Tuesday, April 28, 2009

What I Wore Today.



I need a camera bad....
Ever since my Canon died it just hasn't been the same. My sister has a new camera but that shit is like those generic disposable cameras. You see EVERYONE'S flaws. Light skin people turn into Casper, Dark skin people look like shadows. It's just ridiculous. Light green looks yellow.


ITS JUS WRONG.

I took these in photo booth. I had to run before it snapped the picture. I look like a damn fool LOL

Monday, April 27, 2009

New York Weather.


It's Hot, I want a popsicle.
Damn If only I can enjoy it.
I have to bite mines........

Perverts

"You know what kind of foods are shaped like Dicks?, The Best Kind"

-SuperBad

Sunday, April 26, 2009

More Bitter than Sweet


See Kingston behind Me, LOL booty shot
Tattoo is inda swollen

I got a tattoo on my wrist "Its says Faith as I previously mentioned like a eon ago...

But I got it. I broke my tattoo virginity. So excited


Oh while we was there, we were talking and I mentioned my bf Josh.

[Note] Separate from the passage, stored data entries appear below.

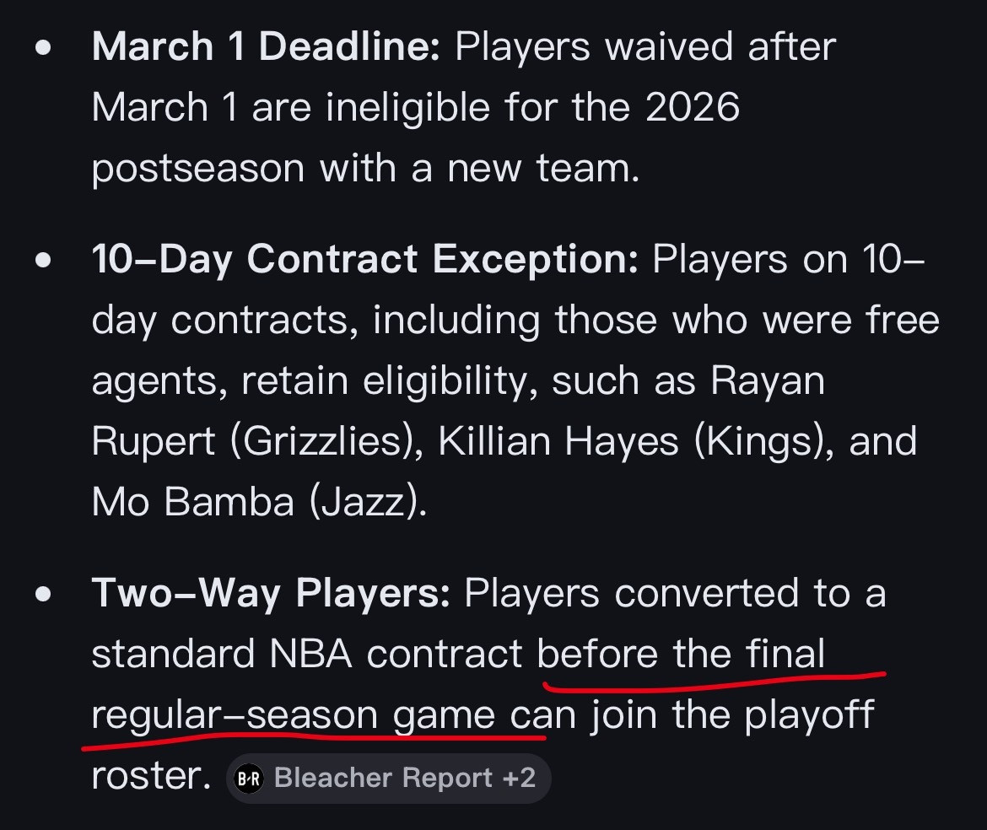Click "postseason with a new team" text

364,169
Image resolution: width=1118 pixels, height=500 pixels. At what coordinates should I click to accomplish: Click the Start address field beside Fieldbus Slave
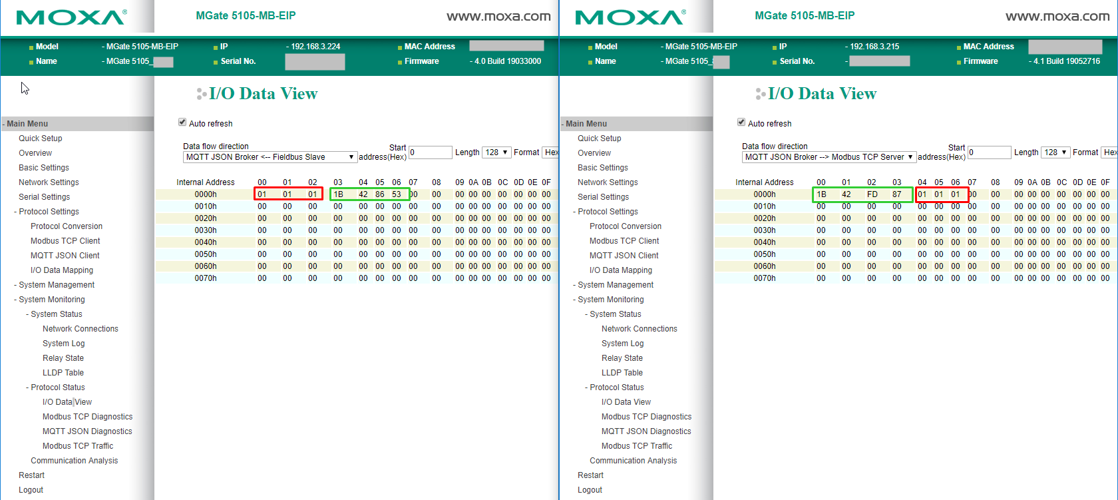(x=430, y=152)
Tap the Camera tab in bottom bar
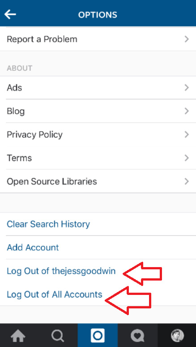The image size is (196, 347). [x=98, y=335]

He's best friends with one of the dudes that works there. [he wasn't there today it was his day off] That dude was mad shocked. He was like "I thought he was gay" YOU his girlfriend?

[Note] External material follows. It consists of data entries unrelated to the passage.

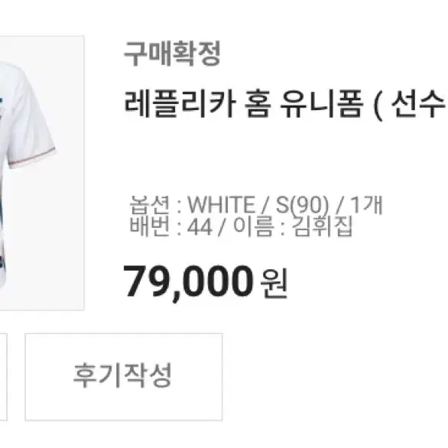Click the 후기작성 review button
Screen dimensions: 448x448
(x=124, y=377)
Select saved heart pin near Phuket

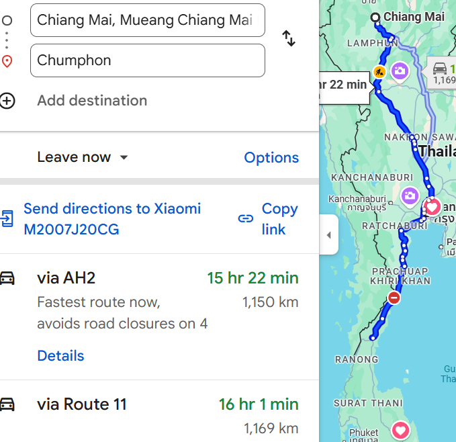(x=400, y=431)
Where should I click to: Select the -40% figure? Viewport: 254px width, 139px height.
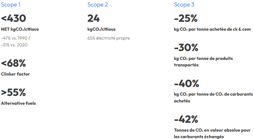click(186, 84)
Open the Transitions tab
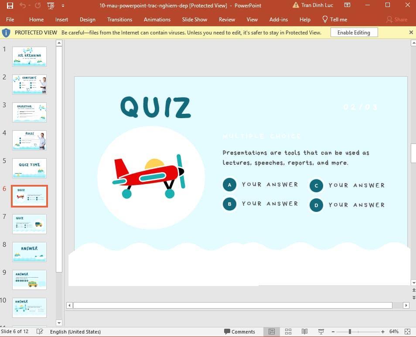416x337 pixels. click(x=119, y=20)

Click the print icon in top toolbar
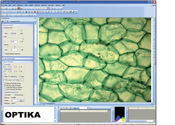click(x=12, y=9)
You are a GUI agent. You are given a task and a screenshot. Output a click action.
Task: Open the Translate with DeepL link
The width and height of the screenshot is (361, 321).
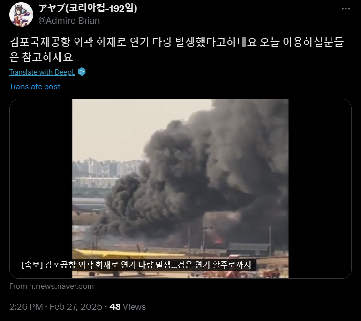point(42,72)
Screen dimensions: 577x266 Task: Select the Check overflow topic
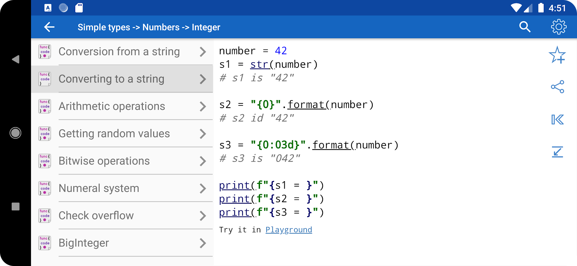pos(96,216)
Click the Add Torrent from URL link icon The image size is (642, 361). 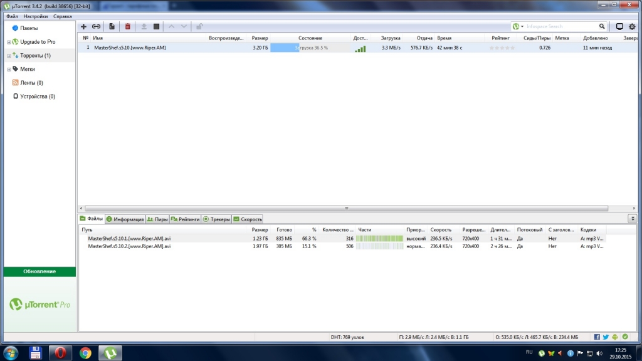[96, 27]
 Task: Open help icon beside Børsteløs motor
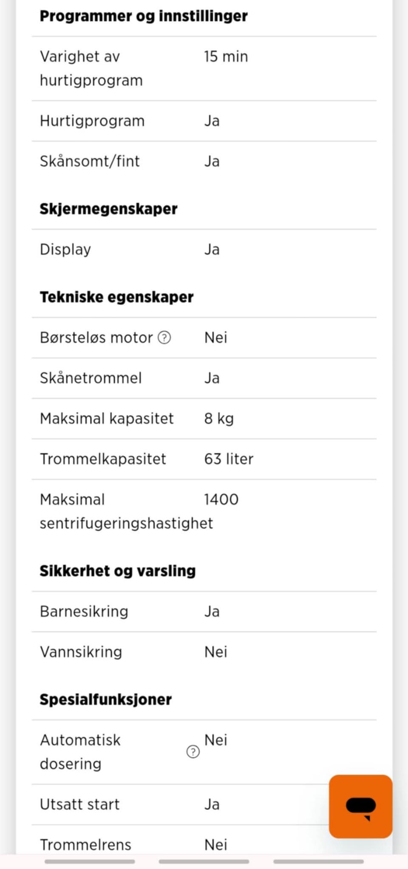pyautogui.click(x=164, y=338)
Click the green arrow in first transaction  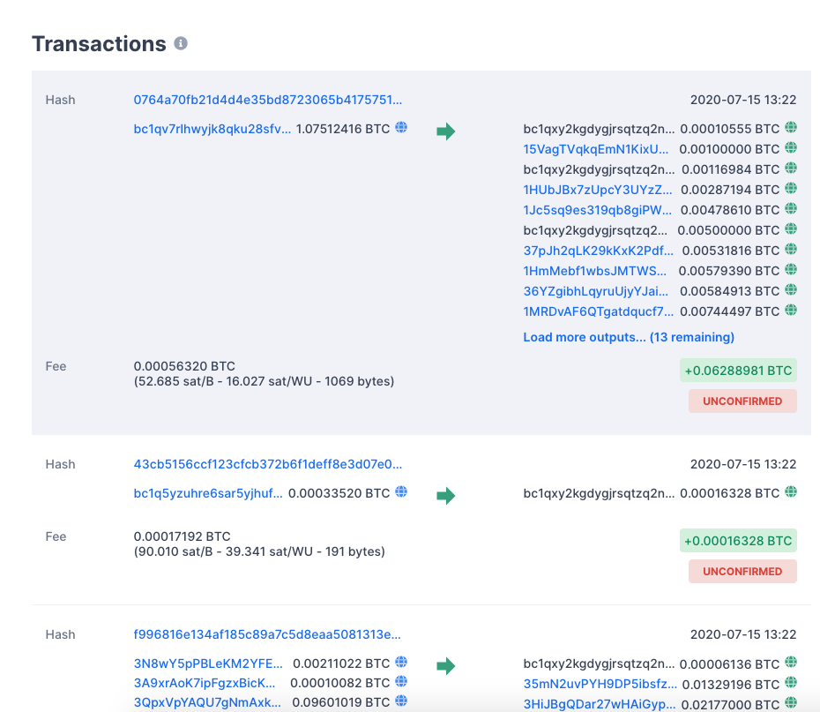446,131
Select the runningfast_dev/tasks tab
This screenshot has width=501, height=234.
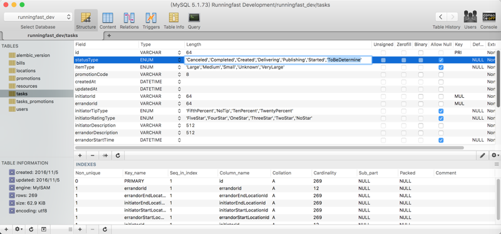click(x=52, y=36)
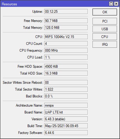Open the PCI devices window
Screen dimensions: 120x139
click(x=105, y=21)
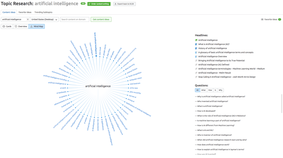Click the Cards view icon
Image resolution: width=283 pixels, height=158 pixels.
[x=4, y=26]
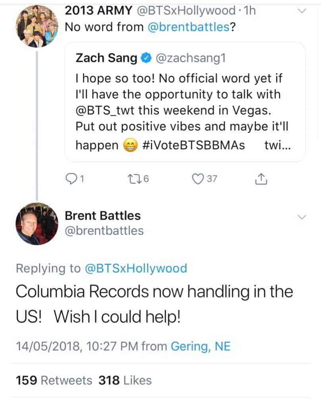Open Brent Battles tweet options chevron
The height and width of the screenshot is (406, 321).
302,217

Then he announced to the tattoo artists that I'm Josh's GF.....

Umm Okay you kinda getting wreckless with that shit.

Now I hate to use this example but I'm gonna

Joshua is like a Kanye West type of nigga. You don't automatically sum up this nigga as A.the nigga that bag bitches or B. The nigga that likes to play swords.

That's what we do in society we think gay is a way of life or some shit. Like once people know your gay that's all THEY need to know.

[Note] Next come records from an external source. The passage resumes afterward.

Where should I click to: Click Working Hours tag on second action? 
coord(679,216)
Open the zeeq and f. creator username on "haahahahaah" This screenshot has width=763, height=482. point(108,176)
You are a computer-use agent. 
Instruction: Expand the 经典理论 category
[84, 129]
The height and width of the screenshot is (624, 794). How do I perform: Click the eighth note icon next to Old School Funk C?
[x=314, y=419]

With Kanye West he is not concerned about this bitch and that bitch. He's not talking bout all the dime pieces he got. He's talking bout himself and his interests. People get mighty suspicious when there's no mention of a bitch.

Basically that's what "Girls" do. We can have a conversation without sex being involved.

Niggas look at this and through their pee wee brains assume

A. This nigga didn't mention a bitch
B. This nigga didn't mention sex

Conclusion: Joshua- bitches - sex = Girl= Gay

Now let me give you a word of advice. The nigga that speaks almost nada bout sex, bitches and etc. Is the nigga bagging them left and and right. He's so smooth you didn't realize he was there. That's the nigga you need to talk to....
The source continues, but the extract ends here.